The thirties were marked by the great depression, and although it was one of the hardest eras of the nations history we find glimmers of hope and change, especially in writing such as “The Grapes of Wrath.” Following the thirties and the Second World War in the forties we find, not the depressing and gloomy America of Fitzgerald and Eliot, but we the “golden era” of the fifties, in which it seems meaning was restored to life, and hope and prosperity where again the lifeblood of the American nation. However, in retrospect we find that in all reality the fifties could easily be likened to the twenties as an age after an atrocious war where a nation racked with the despair of such destruction tries to hide themselves behind a gilded vale of happiness, refusing to see or accept the reality of what was really happening. Caught it would appear in almost a limbo devoid of feeling, deeper meaning, and ultimately life. Passing as if almost a dream being “âÂ?¦neither / Living nor dead, and [knowing] nothing / Looking into the heart of light, the silence” (The Waste Land, 39-41). Waiting in an almost apprehensive silence for life to come crashing back in, and with it bring all the despair and depravity that life encompasses.

That crash came in the form of Allen Ginsberg. Shattering the gilded and delicately constructed lace fence of the Eisenhower years, in his hauntingly perceptive “Howl,” Ginsberg lays bare to the world, in the same way that Eliot did with “The Waste Land,” the dark, dreary, and lonesome as he laments for the fallen condition of America. With the telling opening lines of “I saw the best minds of my generation destroyed by madness, starving hysterical naked, dragging themselves through the Negro streets at dawn looking for an angry fix,” Ginsberg quickly and forcibly reminds us that all is not well within America. He reminds us that things aren’t as pretty as they may seem and that under all the glided gold, there is a world filled with despair, disease, addiction and death.

The twentieth century is one marked by growth and learning. Of expansion and self-realization. In many ways it could almost be considered the teen years of the nations life, and as such it was filled with pain and sorrow, mixed with moments of elation and euphoria. However, over it all, as with the teen years of anyone, it was marked by growth, and the realization of self, and as anyone who has passed through the teen years, it is full of bouts of depression and despair. Of uncertainness and fear. Of questioning and doubt. Questions of who am I? What is my purpose?

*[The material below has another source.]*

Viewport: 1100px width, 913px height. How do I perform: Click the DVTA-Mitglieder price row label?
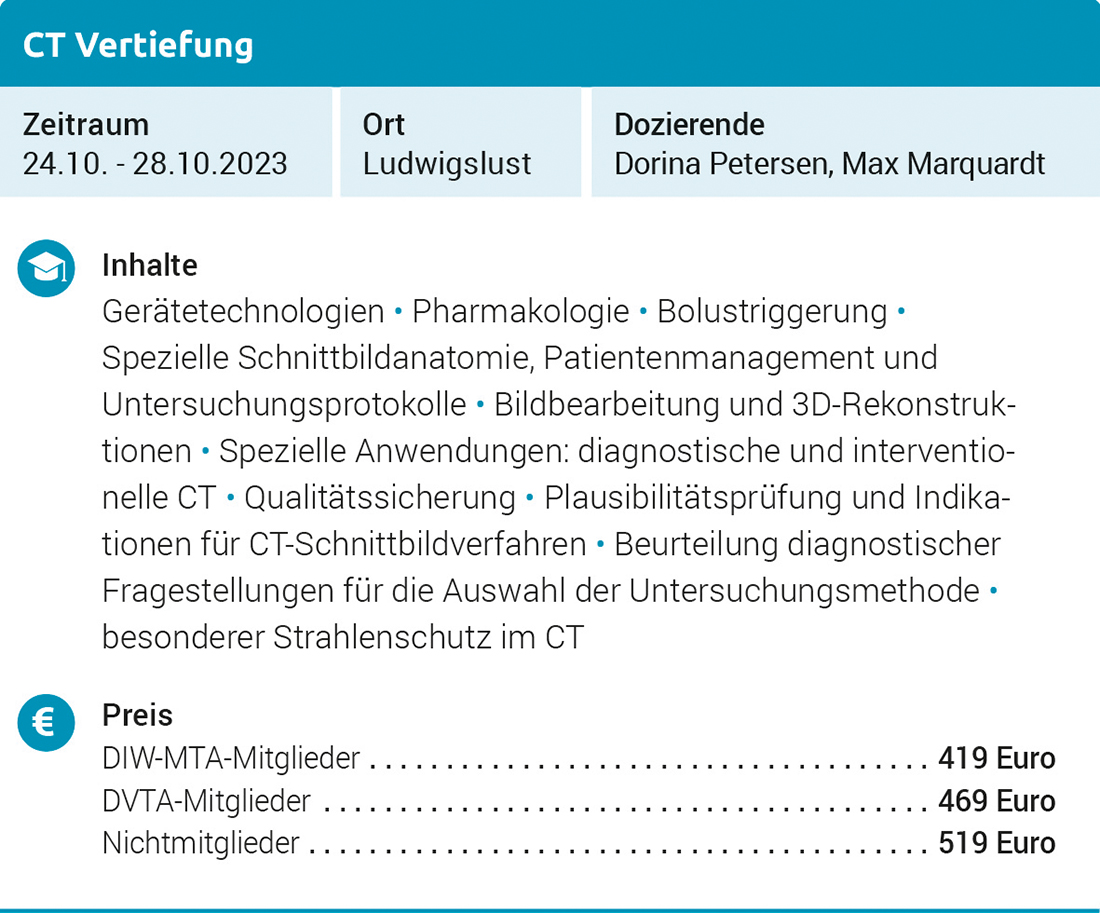pos(207,801)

What do I want to become, all mark the growing progression in the teen years of life, and during the 20th century America as a nation was forced to deal with such questions. Of trying to cope with the reality of things and the projected image of how things “should be.”

This struggle of self-identity is expressed by the writers of the age, all the pain, suffering, and depression that accompanies the self-realization that you maybe aren’t as great as you once thought. That the world isn’t as good as Sesame Street made it seem. That superman is not so super. That your favorite fairytale is really a tragedy. All these realizations are painful in their own way, and each writer described and illustrated these realizations in their writings, as they tried to capture these feelings of this new national self-awareness that maybe America isn’t so perfect after all. And so we cry, we drink, we party, and finally we howl.